## DIRECTIONS FOR THIS TASK
The full set of entries below is to be returned unchanged.

***** DATA IN THIS EXERCISE *****

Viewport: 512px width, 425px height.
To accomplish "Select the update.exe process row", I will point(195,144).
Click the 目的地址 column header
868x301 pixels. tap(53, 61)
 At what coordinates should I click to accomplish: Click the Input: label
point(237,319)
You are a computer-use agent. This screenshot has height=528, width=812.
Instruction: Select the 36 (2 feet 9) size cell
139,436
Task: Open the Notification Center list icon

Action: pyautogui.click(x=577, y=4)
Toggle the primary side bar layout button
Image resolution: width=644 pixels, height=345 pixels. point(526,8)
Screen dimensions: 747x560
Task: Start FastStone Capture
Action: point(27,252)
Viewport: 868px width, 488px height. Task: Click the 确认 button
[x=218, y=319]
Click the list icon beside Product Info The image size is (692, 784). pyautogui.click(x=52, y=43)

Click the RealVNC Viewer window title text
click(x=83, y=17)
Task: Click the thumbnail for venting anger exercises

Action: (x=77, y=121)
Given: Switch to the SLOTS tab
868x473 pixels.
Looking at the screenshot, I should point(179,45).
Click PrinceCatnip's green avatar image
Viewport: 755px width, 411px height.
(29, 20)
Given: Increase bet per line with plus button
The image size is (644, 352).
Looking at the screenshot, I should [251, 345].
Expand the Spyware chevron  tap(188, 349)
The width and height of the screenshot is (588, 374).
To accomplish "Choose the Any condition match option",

*****

## RESPONSE AREA
Viewport: 512px width, 425px height.
To accomplish "Select the update.exe process row", I will point(195,144).
Click the 目的地址 column header
868x301 pixels. tap(53, 61)
 At what coordinates should I click to accomplish: Click the Input: label
point(237,319)
You are a computer-use agent. This screenshot has height=528, width=812.
Instruction: Select the 36 (2 feet 9) size cell
139,436
Task: Open the Notification Center list icon

Action: pyautogui.click(x=577, y=4)
Toggle the primary side bar layout button
Image resolution: width=644 pixels, height=345 pixels. point(526,8)
Screen dimensions: 747x560
Task: Start FastStone Capture
Action: point(27,252)
Viewport: 868px width, 488px height. Task: Click the 确认 button
[x=218, y=319]
Click the list icon beside Product Info The image size is (692, 784). pyautogui.click(x=52, y=43)

Click the RealVNC Viewer window title text
click(x=83, y=17)
Task: Click the thumbnail for venting anger exercises

Action: (x=77, y=121)
Given: Switch to the SLOTS tab
868x473 pixels.
Looking at the screenshot, I should point(179,45).
Click PrinceCatnip's green avatar image
Viewport: 755px width, 411px height.
(29, 20)
Given: Increase bet per line with plus button
The image size is (644, 352).
Looking at the screenshot, I should [251, 345].
Expand the Spyware chevron  tap(188, 349)
The width and height of the screenshot is (588, 374).
To accomplish "Choose the Any condition match option",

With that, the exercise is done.